Just returned from the annual CurePSP International Research Symposium, held this year in on the campus of University of California San Francisco on October 27. About 120 researchers attended, many from Europe and Japan. The first keynote speaker was Bruce Miller from UCSF, perhaps the country’s leading behavioral neurologist, who gave an overview of PSP/CBD research with an emphasis on activity of the Tau Consortium, the multi-institutional research group that he directs. The other keynoter was Robert Stern, a neuroscientist at Boston University who directs clinical research at BU’s Chronic Traumatic Encephalopathy Center.

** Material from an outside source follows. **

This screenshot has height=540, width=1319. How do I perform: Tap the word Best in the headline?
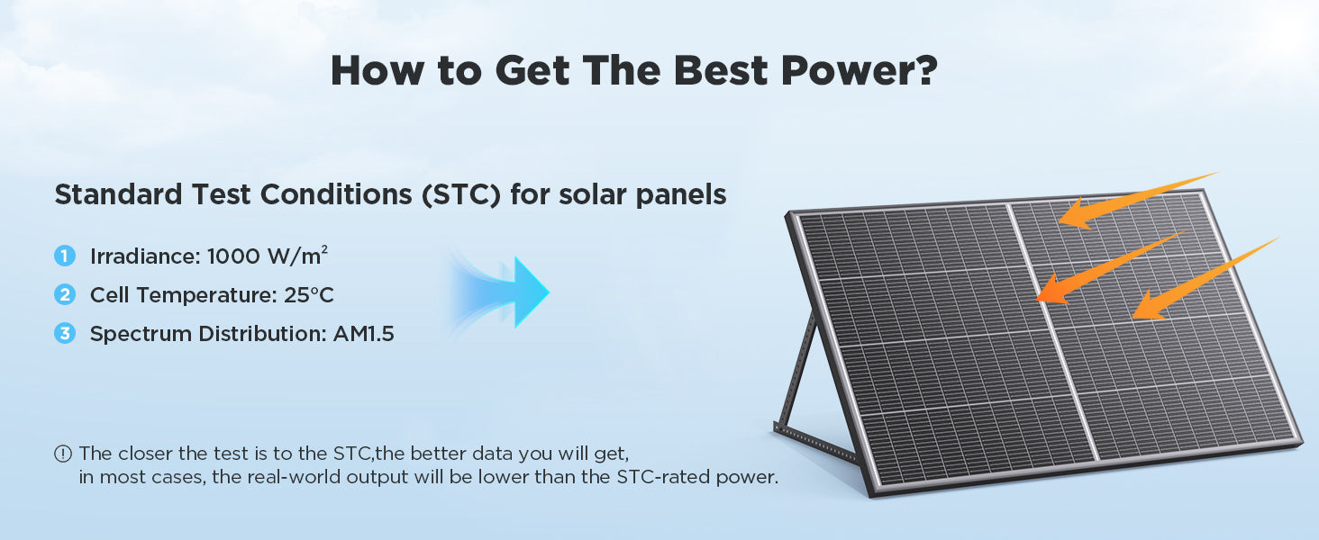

Bruce’s talk touched on many topics — from the nosology and pathology of the various cognitive/behavioral syndromes in the tauopathies to the sleep disturbance in PSP (hyperarousal is common in PSP, while hypoarousal predominates in CBD). Perhaps most interesting was his up-to-the minute summary of the state of tau PET imaging in PSP diagnosis (not nearly ready for prime time, though potential exists).
Bob’s lecture summarized the story of CTE. He emphasized that the most important frequent cause isn’t concussions, but the continual sub-concussive blows to the head such as those suffered by football players during routine blocking and tackling. He was too smart to speculate much about a relationship between the tauopathy of CTE and that of PSP, but I’m not: I’ll say that in both cases, individuals with a genetic predisposition to tau aggregation are exposed to a precipitating factor – repeated brain tissue stretching for one, some sort of toxin for the other. If we can find the genetic background for one, we may find it for the other.
Perhaps the genetic answers will emerge from the whole-exome sequencing project that is complete and in the writing phase or the whole-genome sequencing project that is well under way. But as pointed out in another Symposium talk by Jerry Schellenberg, the U Penn geneticist who heads those efforts for the PSP Genetics Consortium, there’s a lot of “genetic dark matter” in the form of genomic deletions, undetectable by mere sequencing.
Maybe in future posts I’ll get more into the other excellent CurePSP Symposium talks – and the 18 concomitant poster presentations. Or maybe I’ll get distracted by a random shiny object I find somewhere else.